- _EXERCISE AIM_: Only the lines that include "agent" should be copied from the data below.

▬▬▬

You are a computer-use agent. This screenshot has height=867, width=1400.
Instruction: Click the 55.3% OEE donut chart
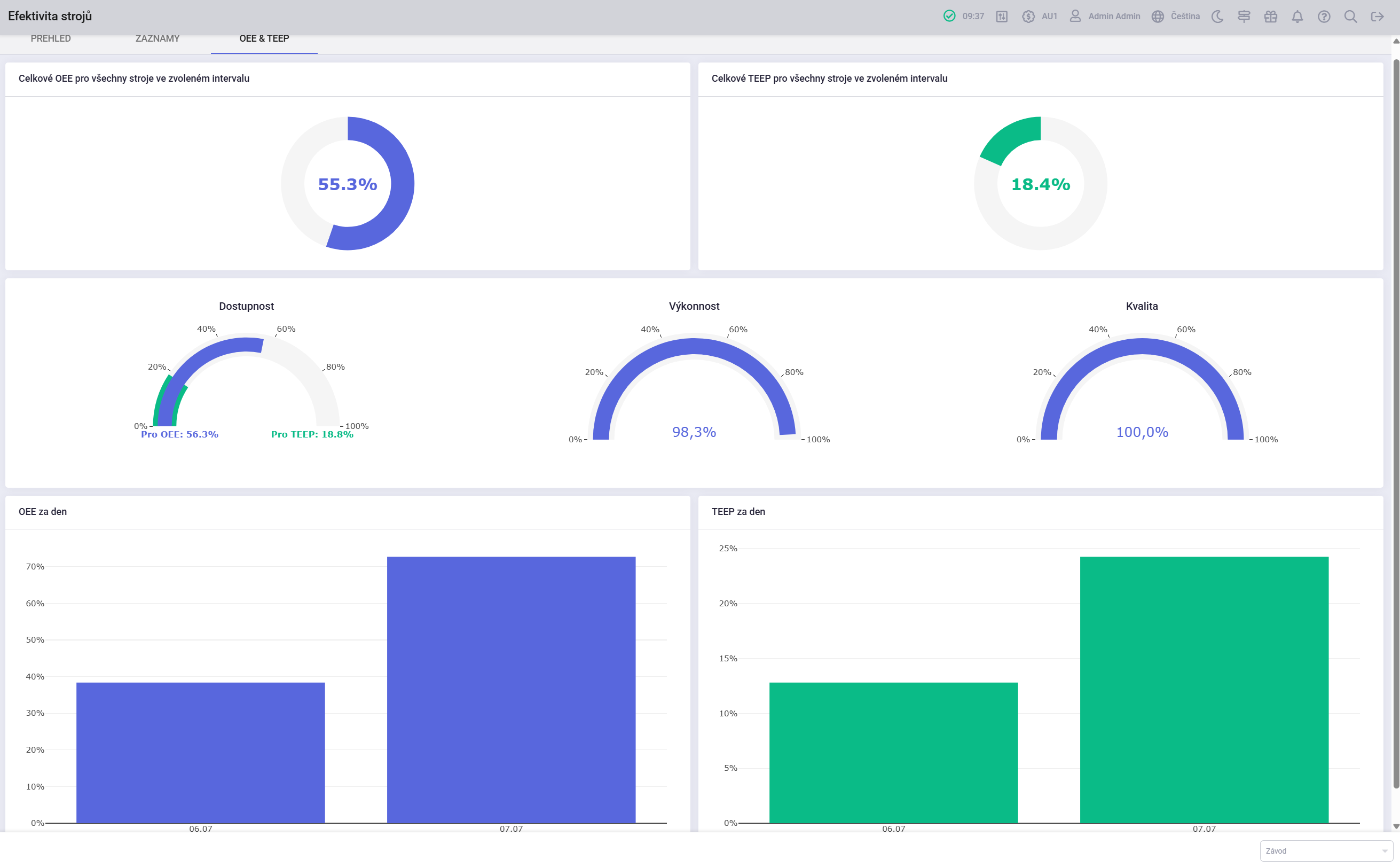(348, 183)
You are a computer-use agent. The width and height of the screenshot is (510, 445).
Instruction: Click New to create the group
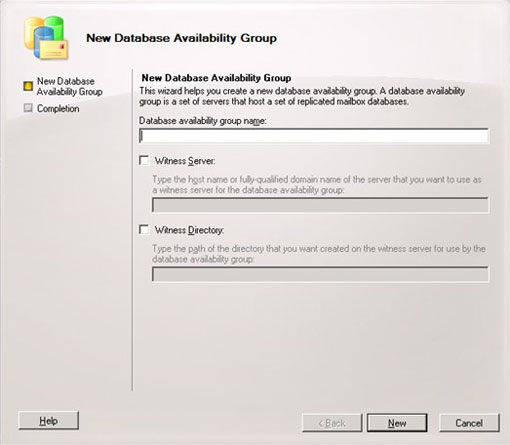coord(397,423)
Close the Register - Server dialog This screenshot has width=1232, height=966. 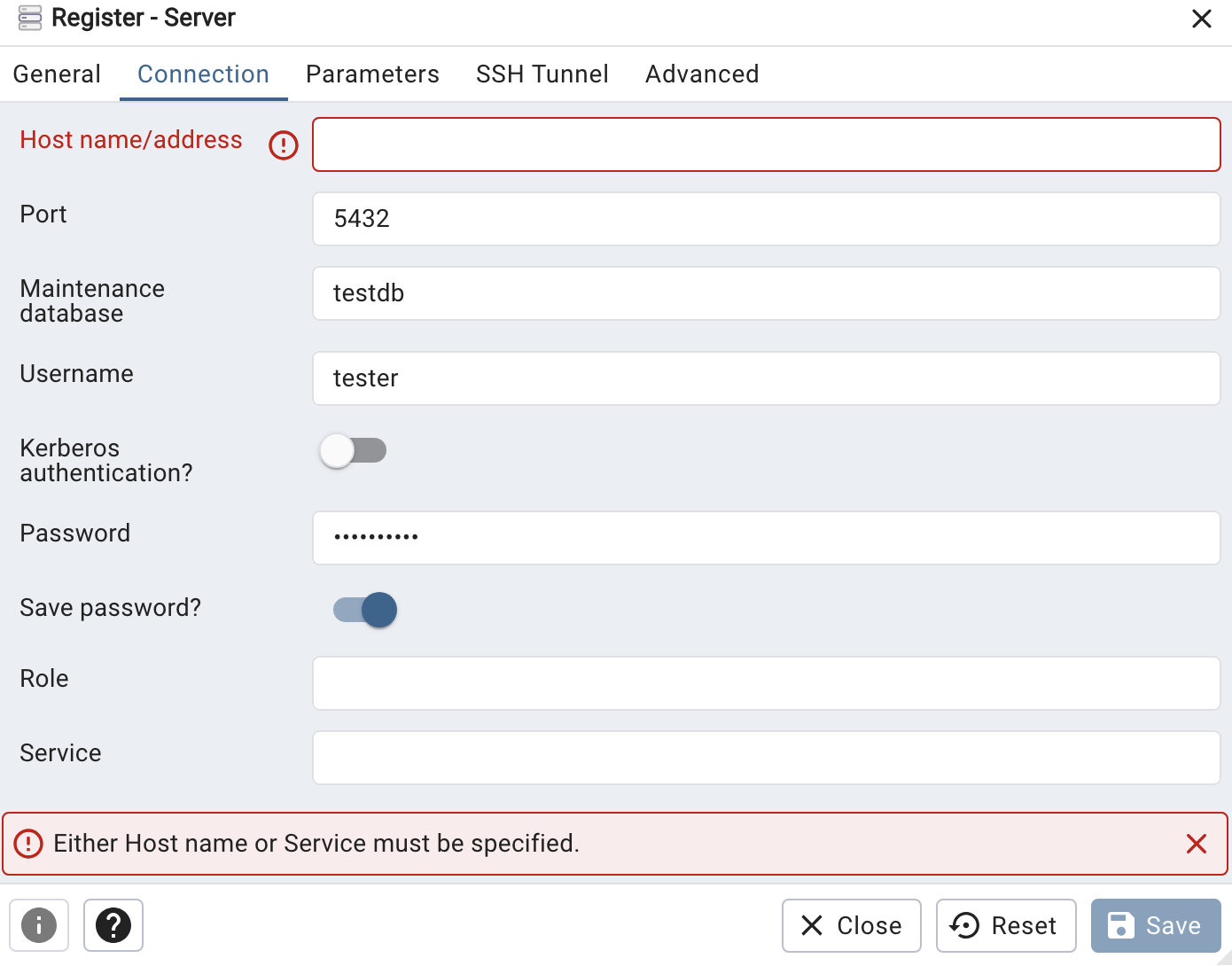[1201, 19]
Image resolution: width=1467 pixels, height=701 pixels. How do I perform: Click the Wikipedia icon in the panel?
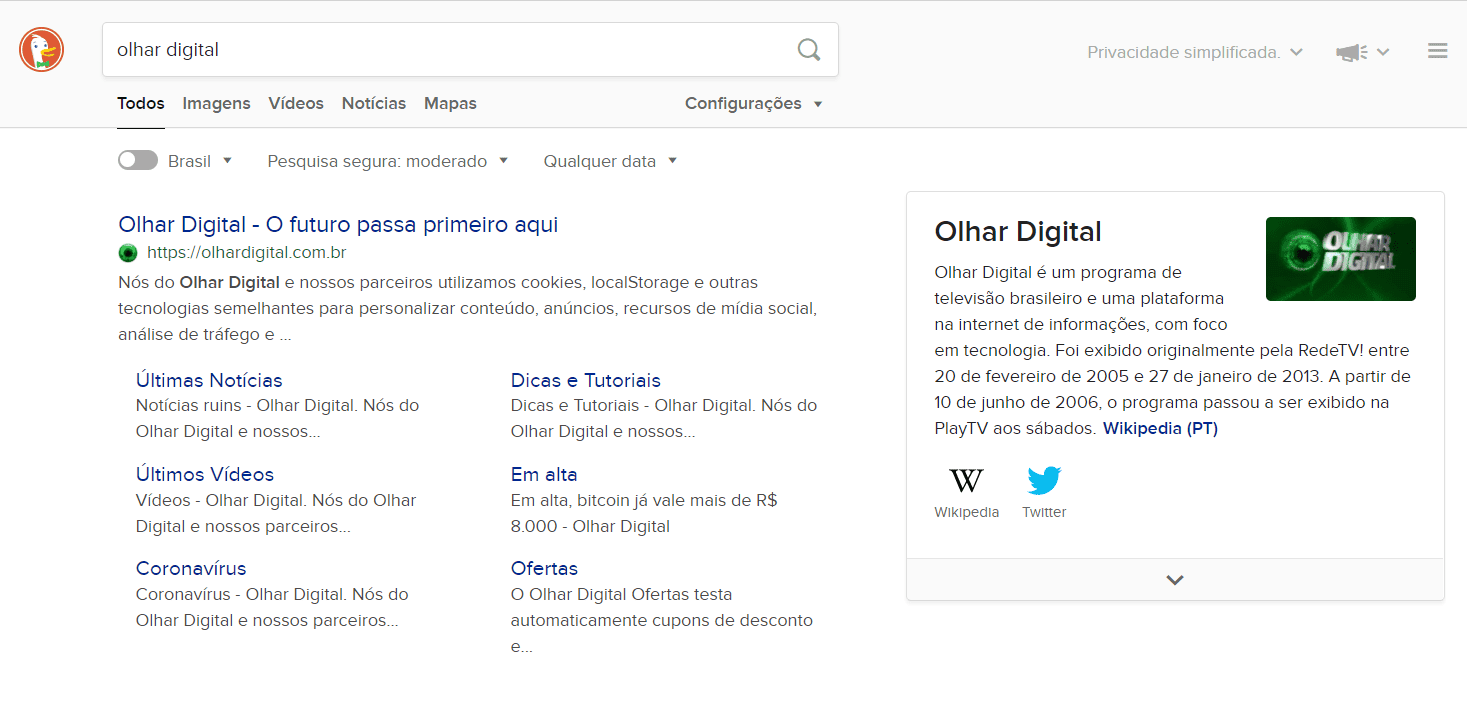point(966,481)
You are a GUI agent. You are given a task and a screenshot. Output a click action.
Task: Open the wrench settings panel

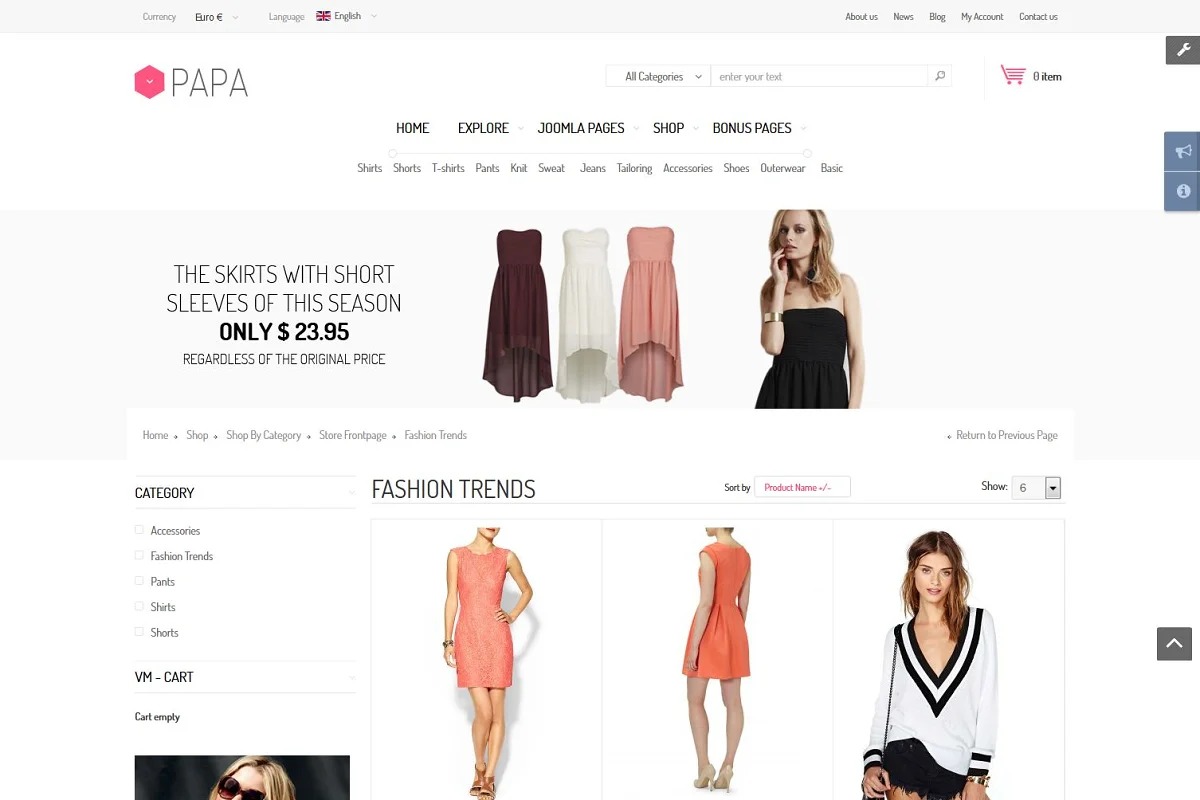(1182, 50)
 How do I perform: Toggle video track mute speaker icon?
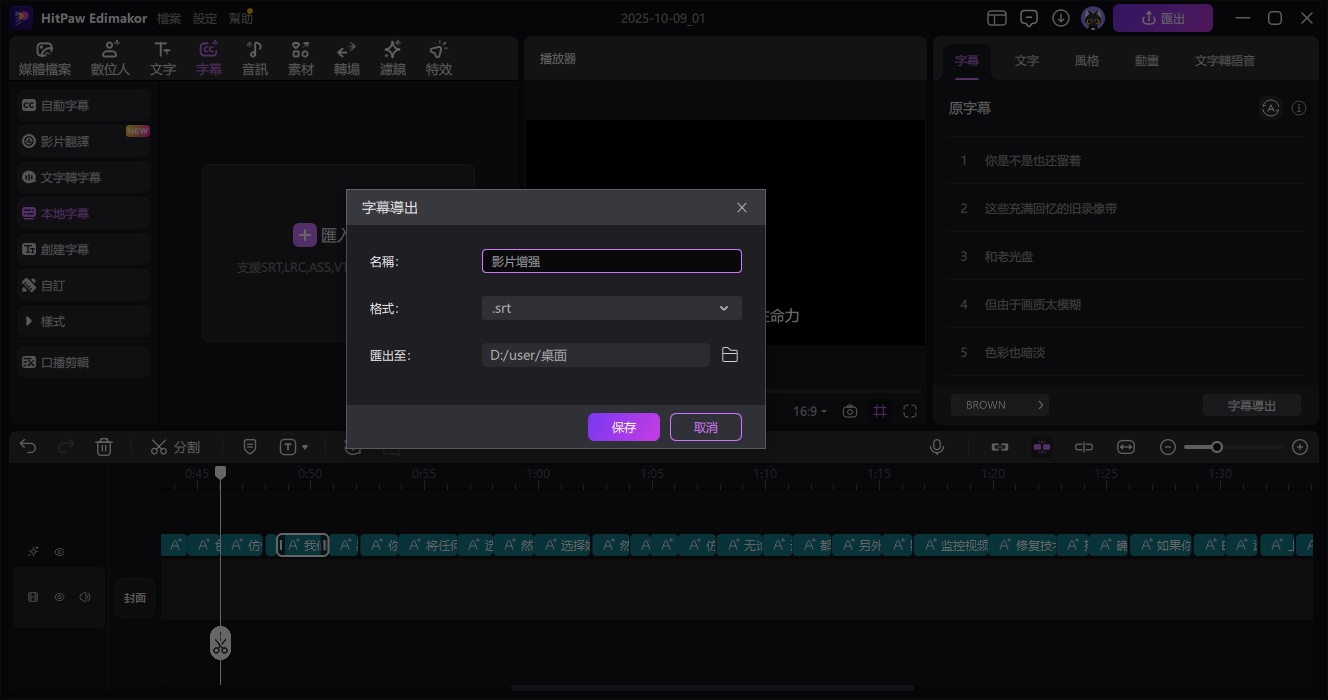point(85,597)
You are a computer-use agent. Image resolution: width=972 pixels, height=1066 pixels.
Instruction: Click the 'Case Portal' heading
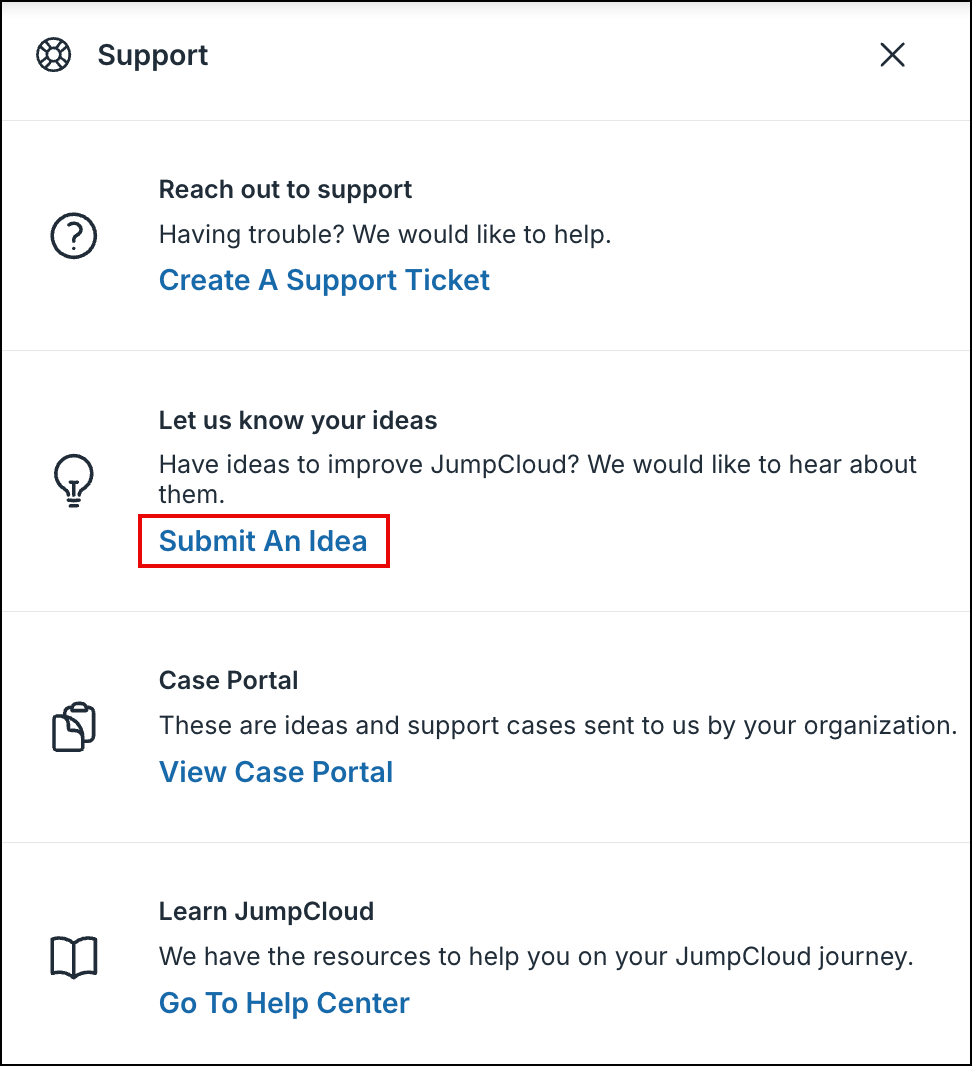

▬▬▬

- _PROBLEM SOLUTION_:
You are a computer-use agent. This screenshot has height=867, width=1400.
You are a computer-use agent. The width and height of the screenshot is (510, 445).
You are a GUI agent. You are given a task and a screenshot. Output a click action.
You are a computer-use agent. Image resolution: width=972 pixels, height=1066 pixels.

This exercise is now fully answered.